━━━ Document text

From: "P.A" on
I apologize as I know its is somewhat off topic.



I have a postfix server running saslauthd 2.1.19 (cyrus-sasl-2.1.19-14) and
recently I have been hit with a lot of dictionary attacks using sasl
authentication.

While looking at this issue I noticed that the sasl logs,
(/var/log/messages) is not logging the remote ip of the failed attempt.



[root(a)mrelay3 deferred]# tail -f /var/log/messages

May 24 11:17:33 mrelay3 smtp(pam_unix)[23505]: check pass; user unknown

May 24 11:17:33 mrelay3 smtp(pam_unix)[23505]: authentication failure;
logname= uid=0 euid=0 tty= ruser= rhost=

May 24 11:17:35 mrelay3 saslauthd[23505]: do_auth : auth failure:
[user=freedo] [service=smtp] [realm=] [mech=pam] [reason=PAM auth error



What can I do to have the remote ip show up on the logs. I have looked on
this lists archives and searched google but found nothing.



Thanks paul.

From: Brian Evans - Postfix List on
On 5/24/2010 4:03 PM, P.A wrote:
>
> I apologize as I know its is somewhat off topic.
>
>
>
> I have a postfix server running saslauthd 2.1.19
> (cyrus-sasl-2.1.19-14) and recently I have been hit with a lot of
> dictionary attacks using sasl authentication.
>
> While looking at this issue I noticed that the sasl logs,
> (/var/log/messages) is not logging the remote ip of the failed attempt.

━━━━━━
━━━ Supplied information

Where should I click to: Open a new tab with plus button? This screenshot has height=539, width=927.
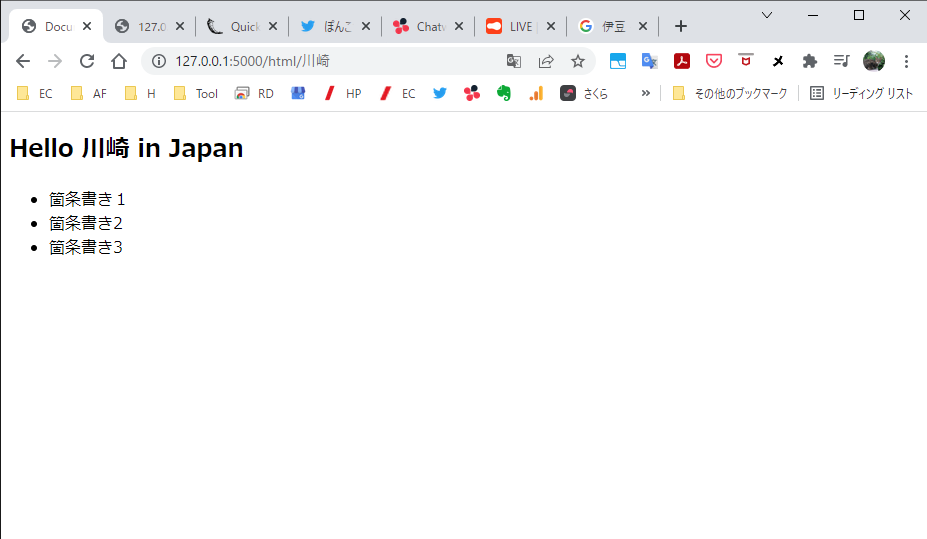(681, 27)
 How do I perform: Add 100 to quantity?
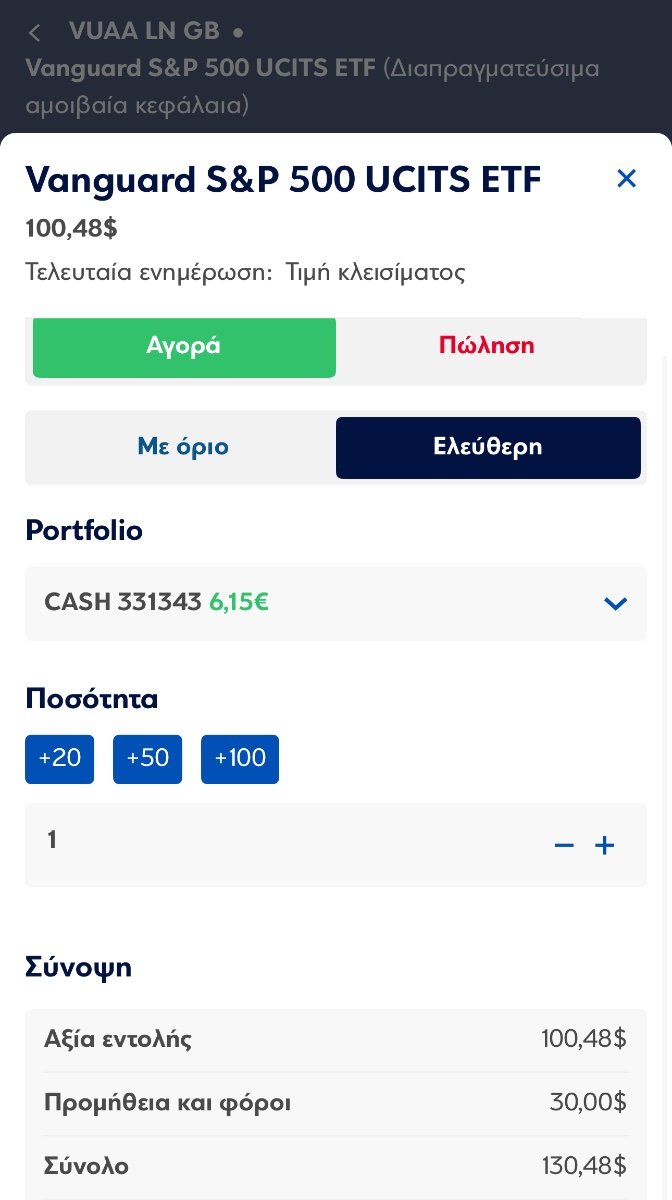click(x=240, y=759)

━━━━━━

> **Requirements**:
A – In the mailing-list thread, rewrite the paragraph beginning "I have a postfix server running saslauthd" as a short bulleted list that keeps its main facts.
B – State whether each statement agrees with the mailing-list thread. Answer yes or no, and quote the words that decide it.
(i) The server runs saslauthd version 2.1.19.
(ii) The writer found an answer in the list archives.
(iii) The failed attempt shown in the log was for the user "freedo".
C – Return the part of the mailing-list thread from "May 24 11:17:33 mrelay3 smtp(pam_unix)[23505]: authentication" to "Thanks paul.", copied exactly.

> **Responses to the exercise**:
A –
- The server runs postfix with saslauthd 2.1.19 (cyrus-sasl-2.1.19-14).
- It has recently been hit with many dictionary attacks that use sasl authentication.

B –
(i) Yes: "running saslauthd 2.1.19"
(ii) No: "I have looked on this lists archives and searched google but found nothing."
(iii) Yes: "[user=freedo]"

C –
May 24 11:17:33 mrelay3 smtp(pam_unix)[23505]: authentication failure;
logname= uid=0 euid=0 tty= ruser= rhost=

May 24 11:17:35 mrelay3 saslauthd[23505]: do_auth : auth failure:
[user=freedo] [service=smtp] [realm=] [mech=pam] [reason=PAM auth error



What can I do to have the remote ip show up on the logs. I have looked on
this lists archives and searched google but found nothing.



Thanks paul.